> [THE TASK]:
All of the data below is to be printed again exactly.

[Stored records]
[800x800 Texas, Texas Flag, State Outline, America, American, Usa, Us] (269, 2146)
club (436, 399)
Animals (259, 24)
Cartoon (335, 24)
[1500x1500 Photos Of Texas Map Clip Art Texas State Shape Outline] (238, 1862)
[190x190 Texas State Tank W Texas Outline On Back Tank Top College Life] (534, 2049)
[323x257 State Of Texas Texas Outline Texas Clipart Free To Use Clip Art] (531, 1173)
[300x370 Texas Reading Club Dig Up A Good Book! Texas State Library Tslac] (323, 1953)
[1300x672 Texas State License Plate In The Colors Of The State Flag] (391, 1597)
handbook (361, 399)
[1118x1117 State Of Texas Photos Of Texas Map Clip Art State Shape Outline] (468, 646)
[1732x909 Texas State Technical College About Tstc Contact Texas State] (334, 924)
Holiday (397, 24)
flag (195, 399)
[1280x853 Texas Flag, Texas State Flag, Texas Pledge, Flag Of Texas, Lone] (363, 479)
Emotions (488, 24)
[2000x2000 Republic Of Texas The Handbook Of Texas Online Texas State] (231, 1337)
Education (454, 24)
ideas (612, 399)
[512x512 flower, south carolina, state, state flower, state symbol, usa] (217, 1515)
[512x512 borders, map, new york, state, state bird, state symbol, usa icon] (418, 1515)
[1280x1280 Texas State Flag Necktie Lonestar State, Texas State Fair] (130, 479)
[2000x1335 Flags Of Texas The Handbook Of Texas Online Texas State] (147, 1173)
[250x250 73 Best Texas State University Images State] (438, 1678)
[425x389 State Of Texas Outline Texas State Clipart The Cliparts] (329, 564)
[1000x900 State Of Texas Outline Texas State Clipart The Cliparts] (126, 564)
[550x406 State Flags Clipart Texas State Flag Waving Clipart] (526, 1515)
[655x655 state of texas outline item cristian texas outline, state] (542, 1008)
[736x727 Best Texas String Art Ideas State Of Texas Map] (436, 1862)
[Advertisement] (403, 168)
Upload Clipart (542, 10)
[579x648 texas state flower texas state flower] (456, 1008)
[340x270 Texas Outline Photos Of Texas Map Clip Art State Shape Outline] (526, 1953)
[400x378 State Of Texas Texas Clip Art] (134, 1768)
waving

> [TASK ANSWER]:
[800x800 Texas, Texas Flag, State Outline, America, American, Usa, Us] (269, 2146)
club (436, 399)
Animals (259, 24)
Cartoon (335, 24)
[1500x1500 Photos Of Texas Map Clip Art Texas State Shape Outline] (238, 1862)
[190x190 Texas State Tank W Texas Outline On Back Tank Top College Life] (534, 2049)
[323x257 State Of Texas Texas Outline Texas Clipart Free To Use Clip Art] (531, 1173)
[300x370 Texas Reading Club Dig Up A Good Book! Texas State Library Tslac] (323, 1953)
[1300x672 Texas State License Plate In The Colors Of The State Flag] (391, 1597)
handbook (361, 399)
[1118x1117 State Of Texas Photos Of Texas Map Clip Art State Shape Outline] (468, 646)
[1732x909 Texas State Technical College About Tstc Contact Texas State] (334, 924)
Holiday (397, 24)
flag (195, 399)
[1280x853 Texas Flag, Texas State Flag, Texas Pledge, Flag Of Texas, Lone] (363, 479)
Emotions (488, 24)
[2000x2000 Republic Of Texas The Handbook Of Texas Online Texas State] (231, 1337)
Education (454, 24)
ideas (612, 399)
[512x512 flower, south carolina, state, state flower, state symbol, usa] (217, 1515)
[512x512 borders, map, new york, state, state bird, state symbol, usa icon] (418, 1515)
[1280x1280 Texas State Flag Necktie Lonestar State, Texas State Fair] (130, 479)
[2000x1335 Flags Of Texas The Handbook Of Texas Online Texas State] (147, 1173)
[250x250 73 Best Texas State University Images State] (438, 1678)
[425x389 State Of Texas Outline Texas State Clipart The Cliparts] (329, 564)
[1000x900 State Of Texas Outline Texas State Clipart The Cliparts] (126, 564)
[550x406 State Flags Clipart Texas State Flag Waving Clipart] (526, 1515)
[655x655 state of texas outline item cristian texas outline, state] (542, 1008)
[736x727 Best Texas String Art Ideas State Of Texas Map] (436, 1862)
[Advertisement] (403, 168)
Upload Clipart (542, 10)
[579x648 texas state flower texas state flower] (456, 1008)
[340x270 Texas Outline Photos Of Texas Map Clip Art State Shape Outline] (526, 1953)
[400x378 State Of Texas Texas Clip Art] (134, 1768)
waving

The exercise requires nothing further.